* [Assignment]: No pictures belong in the copy. Reproduce exactly the lines beginning at the line containing "Toggle off 日志审计 menu switch" and continuing to the end of the entries below.

* [Stored data]:
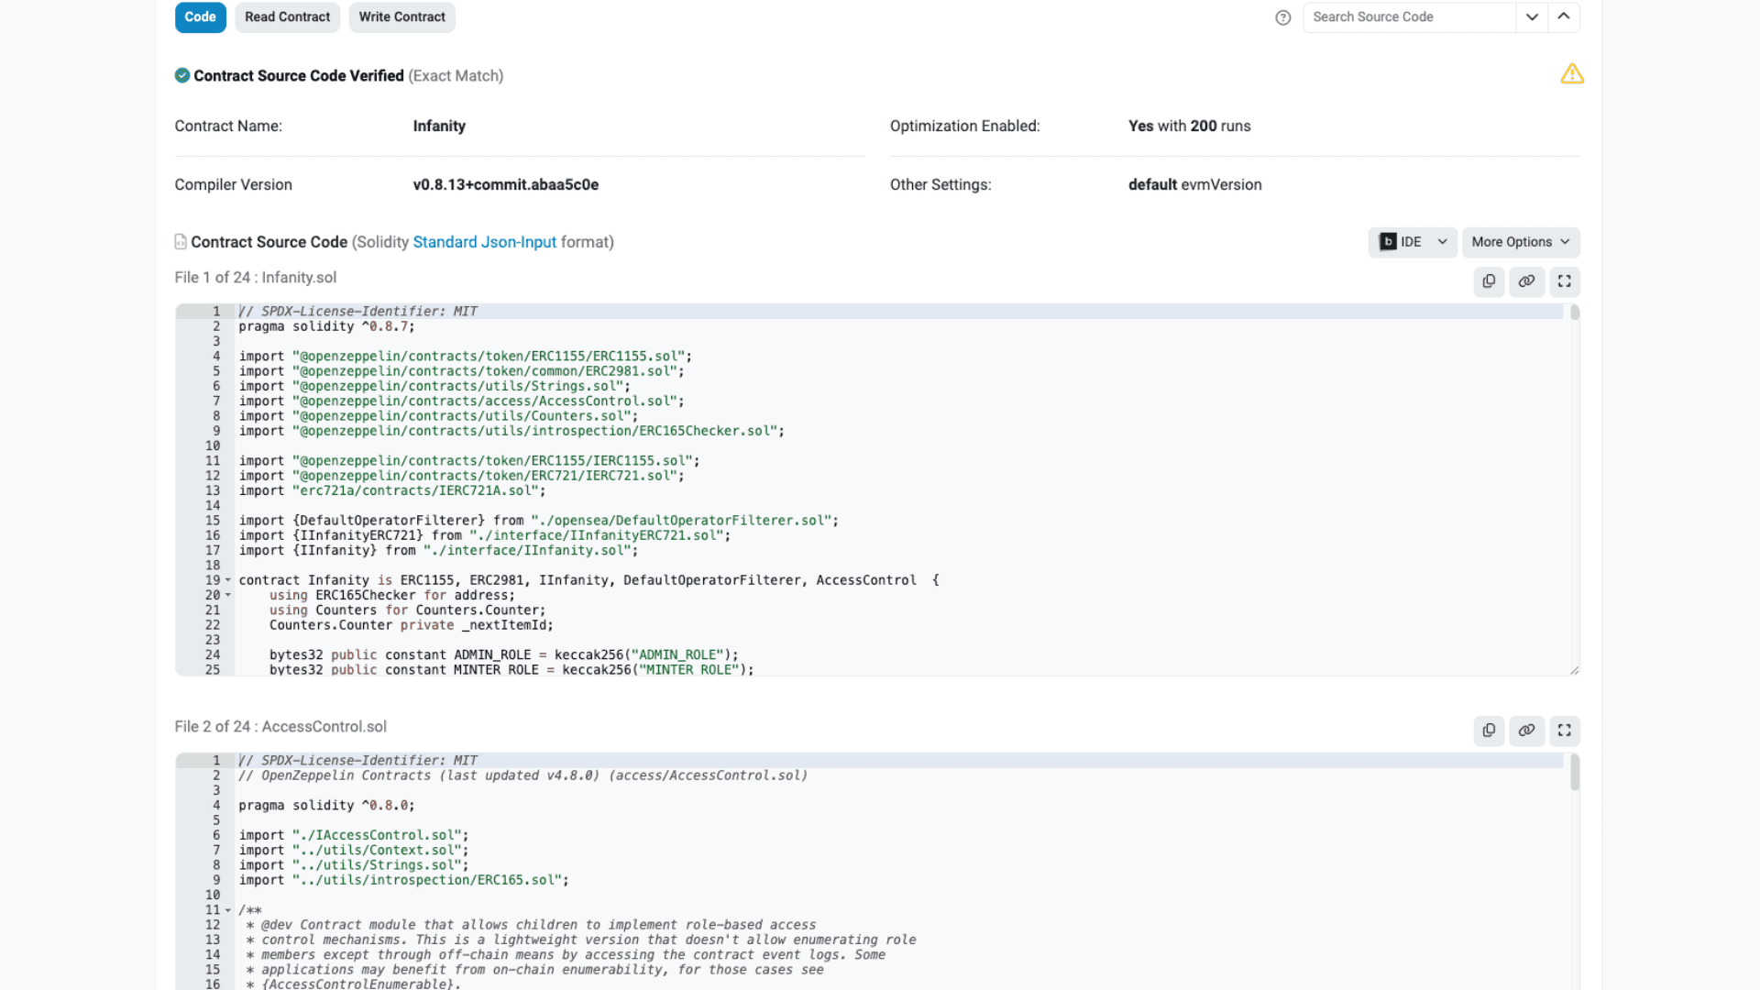Copy permalink icon for Infanity.sol
This screenshot has height=990, width=1760.
coord(1526,281)
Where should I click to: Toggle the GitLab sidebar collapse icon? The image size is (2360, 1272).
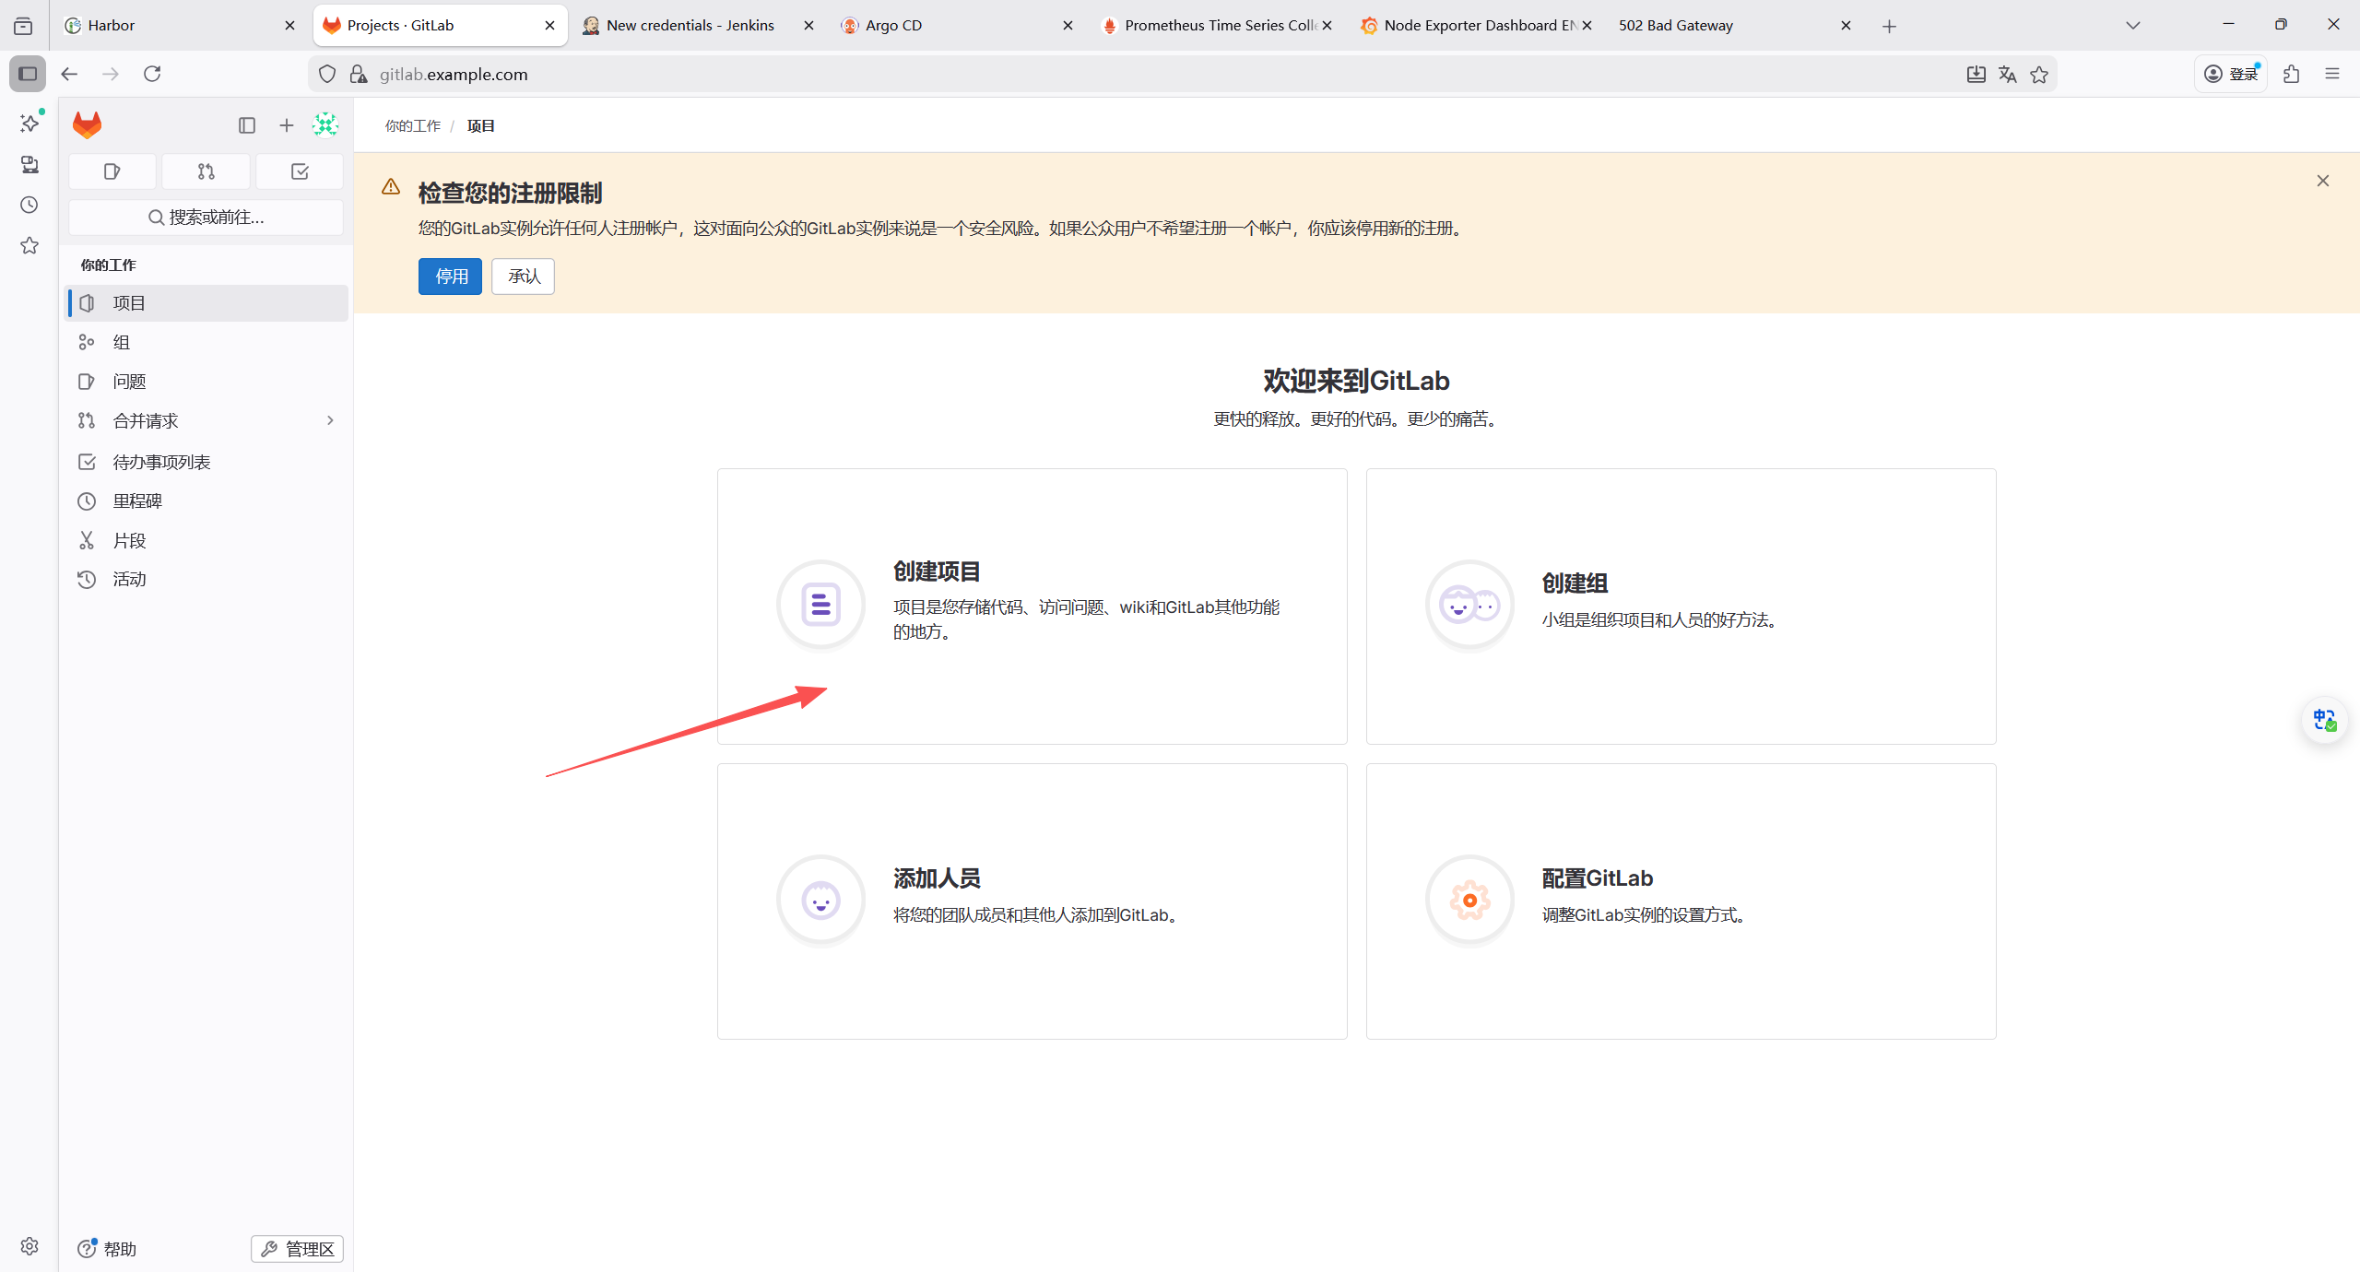point(246,125)
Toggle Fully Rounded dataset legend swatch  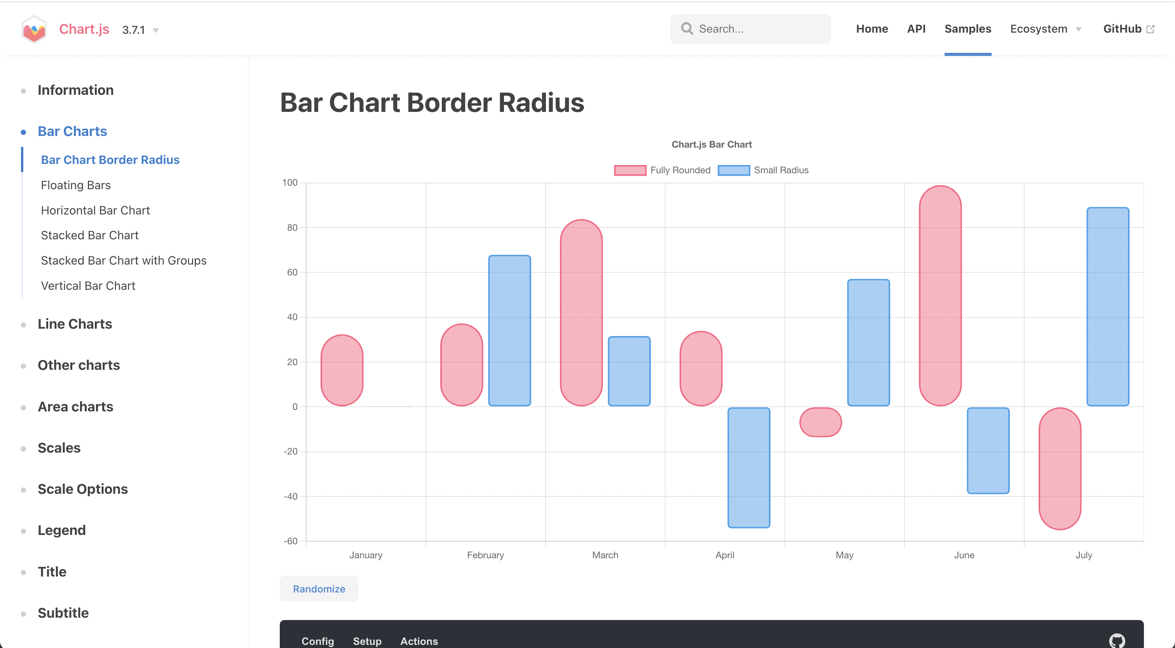point(630,170)
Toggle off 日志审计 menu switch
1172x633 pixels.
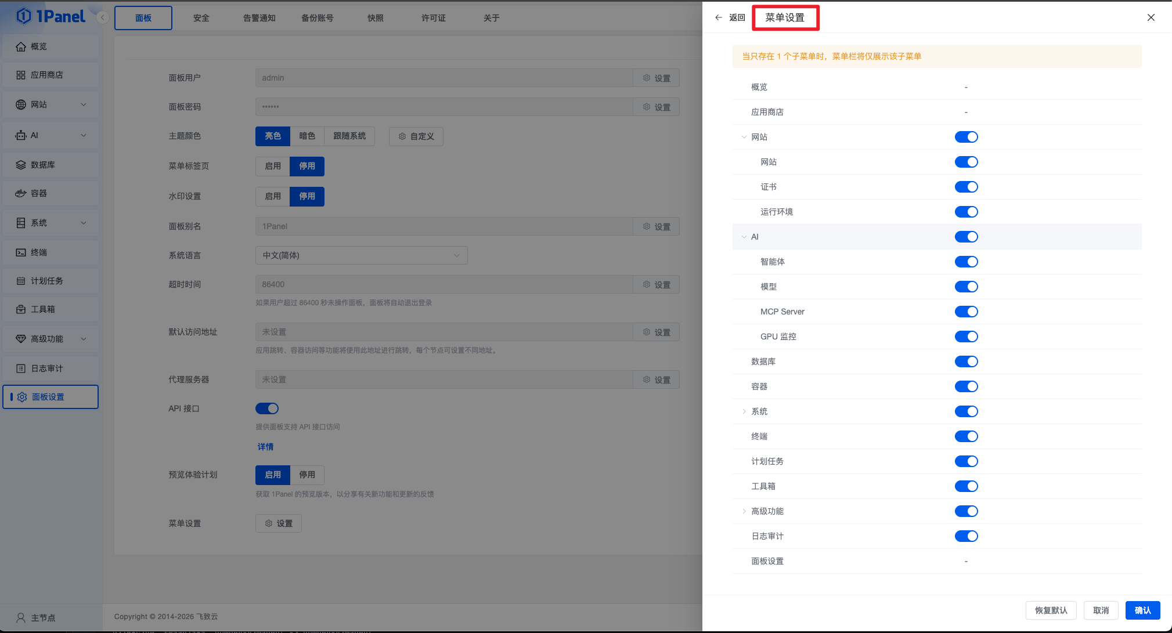pyautogui.click(x=966, y=536)

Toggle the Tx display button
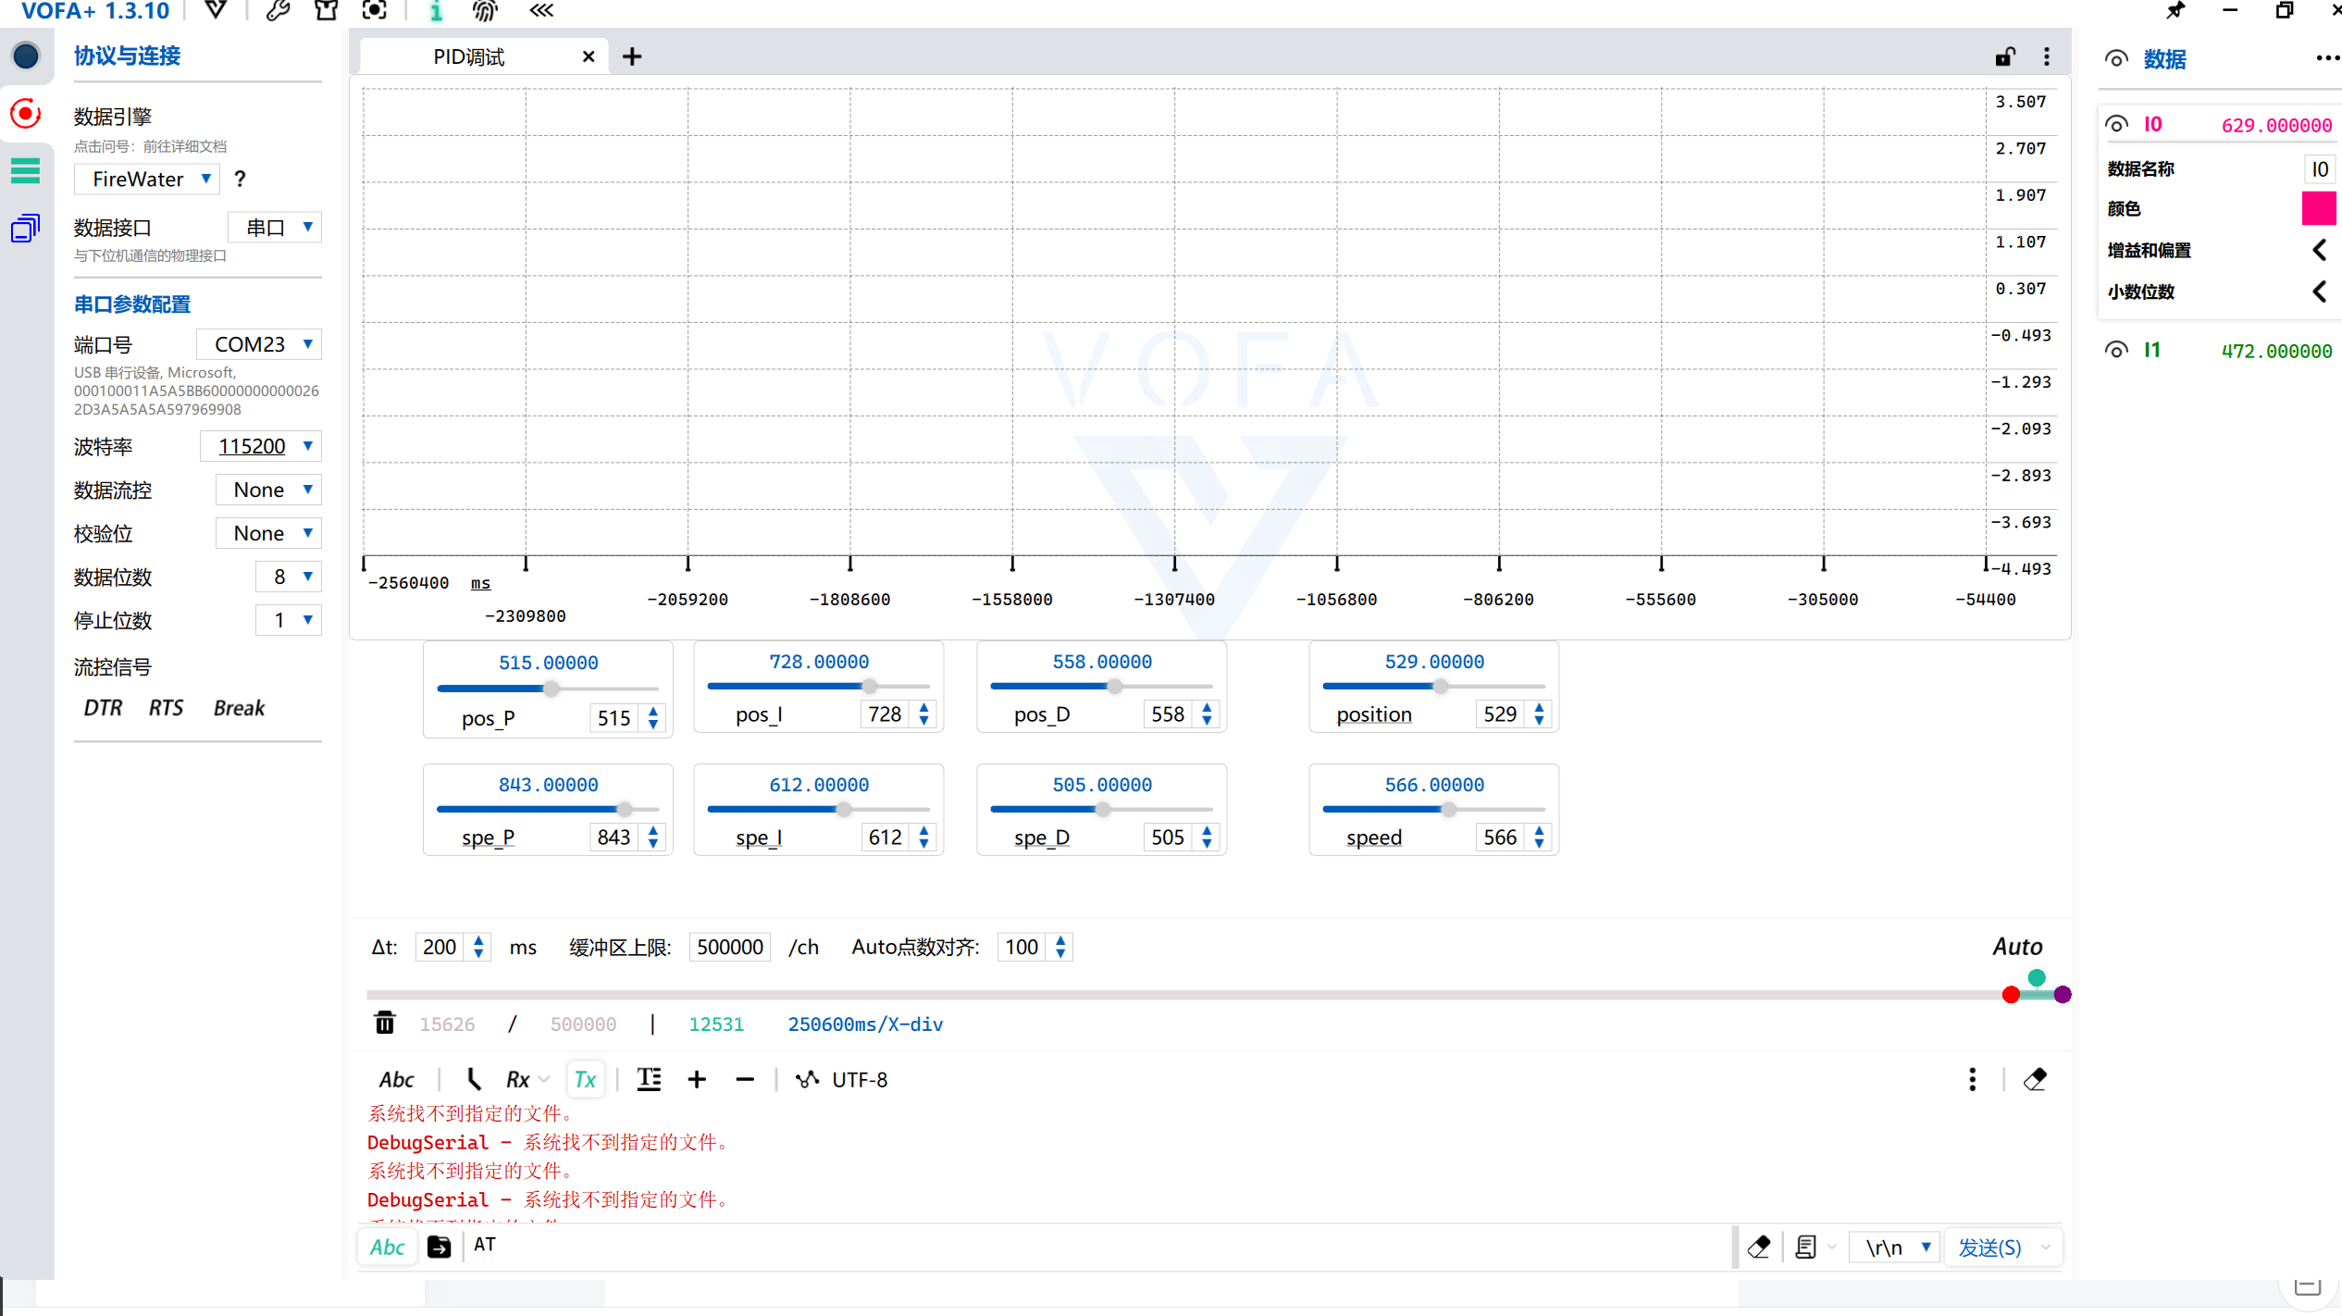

* [Exercise result]:
Toggle off 日志审计 menu switch
1172x633 pixels.
pyautogui.click(x=966, y=536)

Toggle the Tx display button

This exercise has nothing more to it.